_DATASET EXCERPTS_
%%

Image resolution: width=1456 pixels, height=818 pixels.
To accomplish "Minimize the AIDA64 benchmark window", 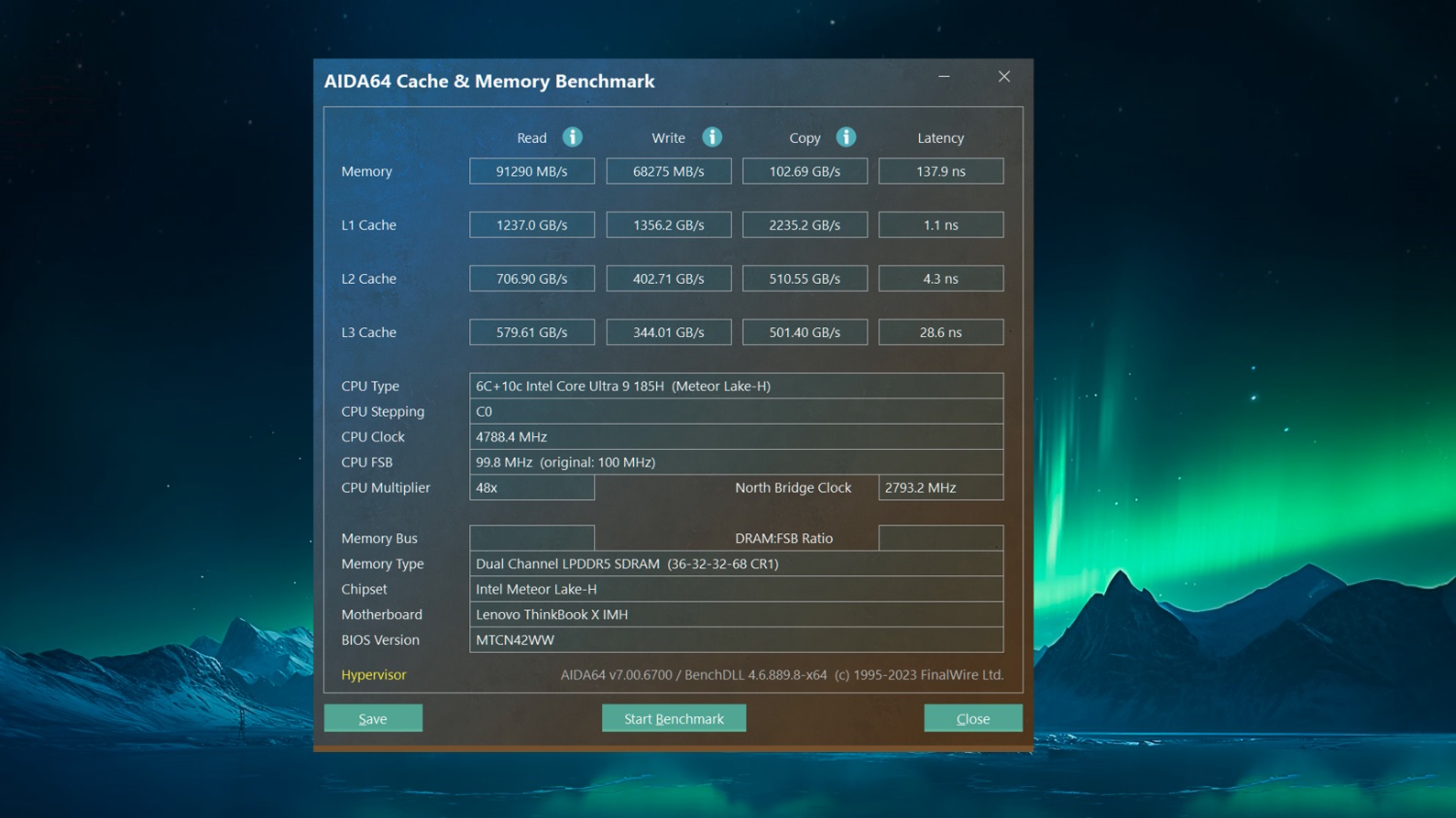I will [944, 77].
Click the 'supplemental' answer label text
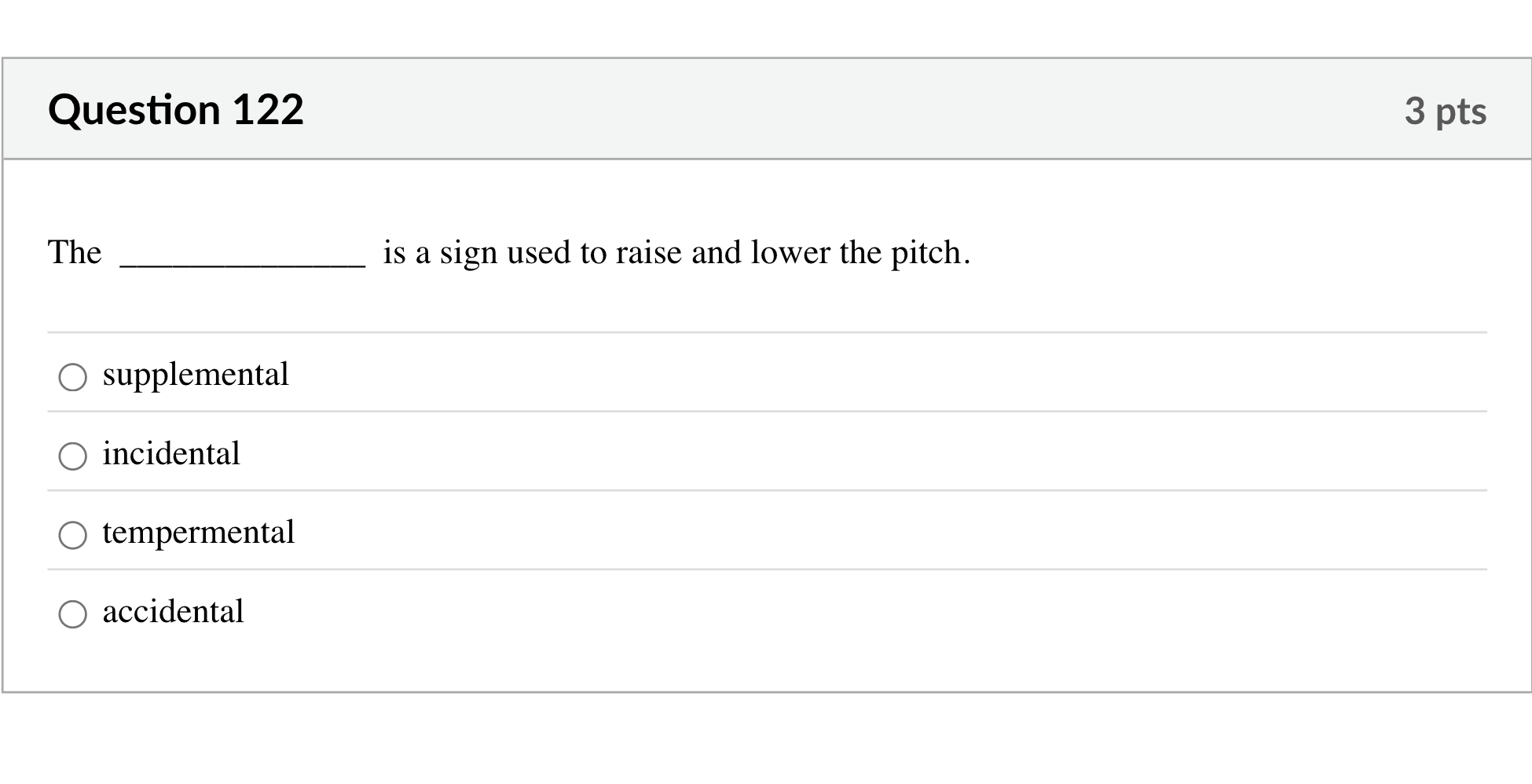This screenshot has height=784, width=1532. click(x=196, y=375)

%%
%%

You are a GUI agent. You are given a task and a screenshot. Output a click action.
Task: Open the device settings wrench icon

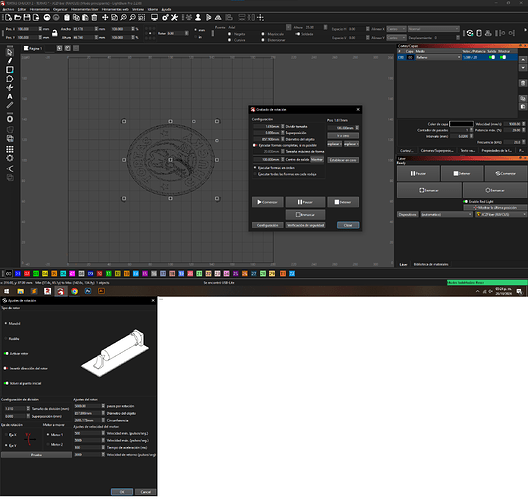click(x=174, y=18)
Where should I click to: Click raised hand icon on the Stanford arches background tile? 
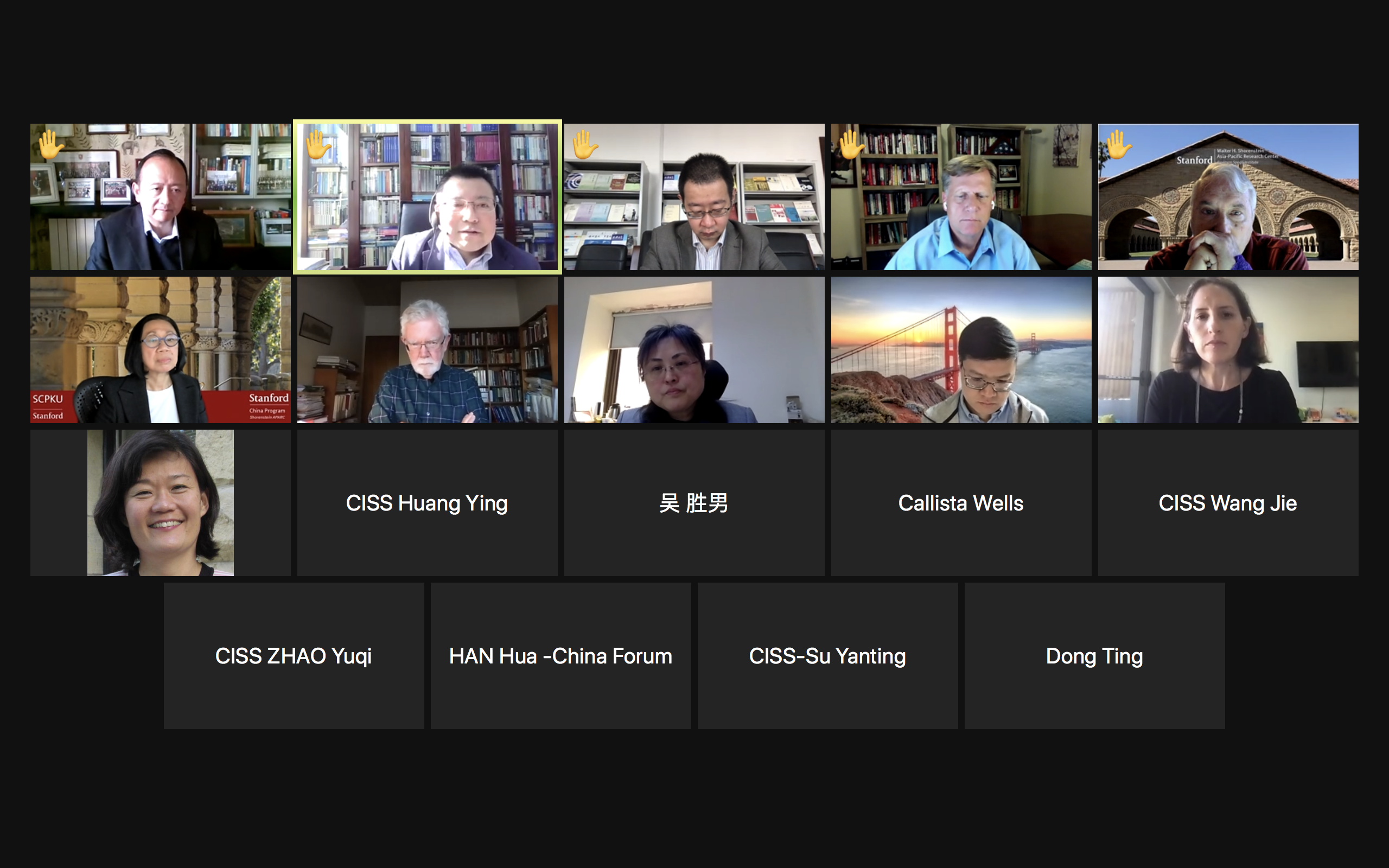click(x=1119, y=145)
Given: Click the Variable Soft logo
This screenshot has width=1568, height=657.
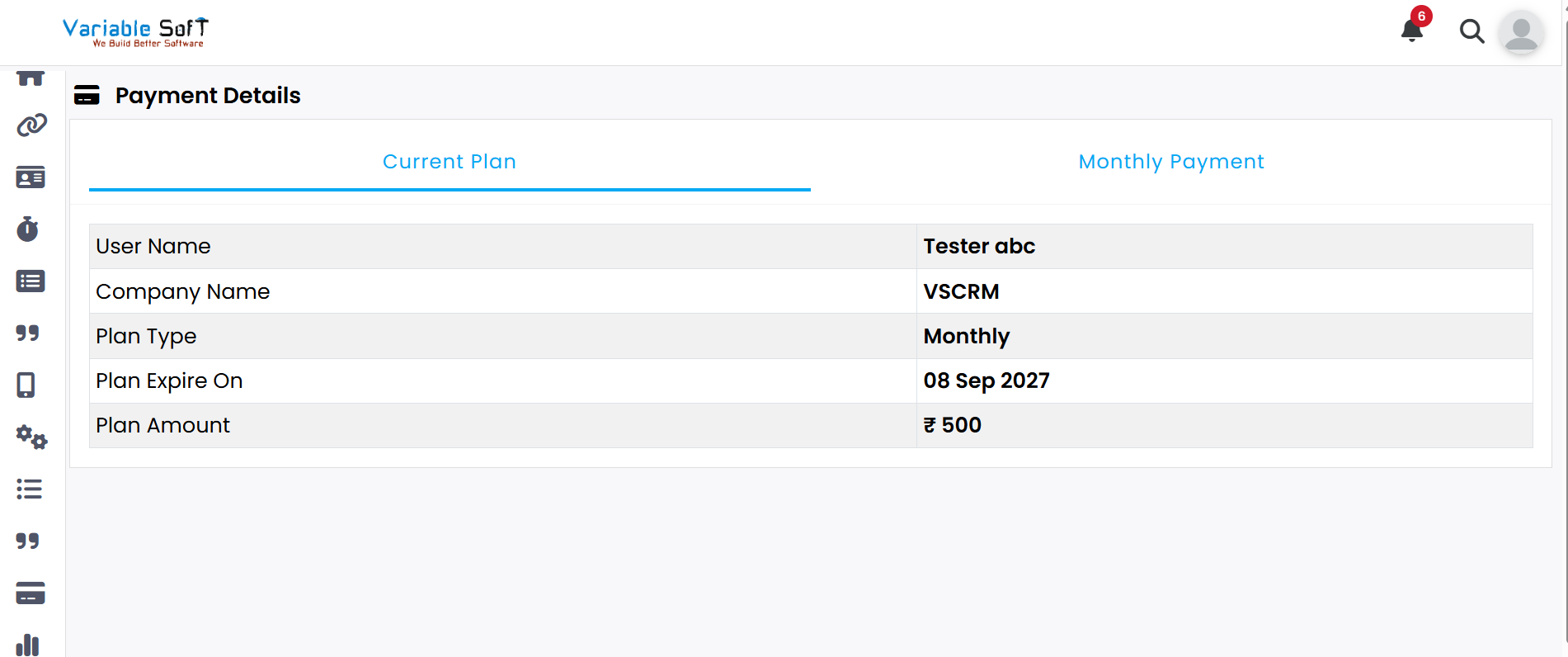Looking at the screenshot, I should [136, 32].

%%
%%

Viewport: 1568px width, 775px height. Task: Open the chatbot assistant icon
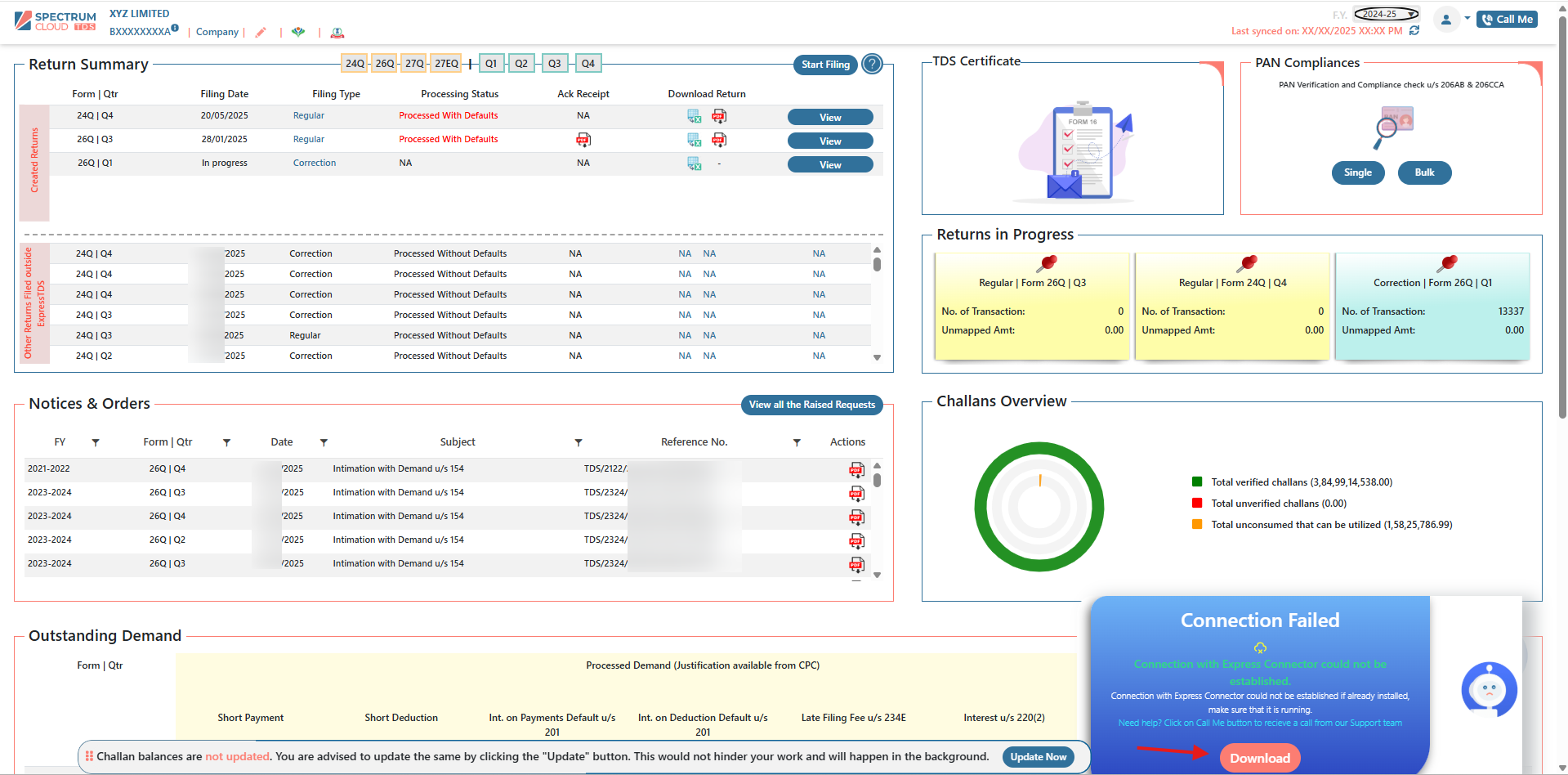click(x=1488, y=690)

%%

_EXERCISE BRIEF_
Above are the records. Copy word for word only their lines from the one holding "You are a GUI" through the one holding "Given: Click the Variable Soft logo", both included, and skip the images.

_TASK SOLUTION_
You are a GUI agent. You are given a task and a screenshot. Output a click action.
Task: Open the device settings wrench icon

click(x=174, y=18)
Where should I click to: Click raised hand icon on the Stanford arches background tile? 
click(x=1119, y=145)
Given: Click the Variable Soft logo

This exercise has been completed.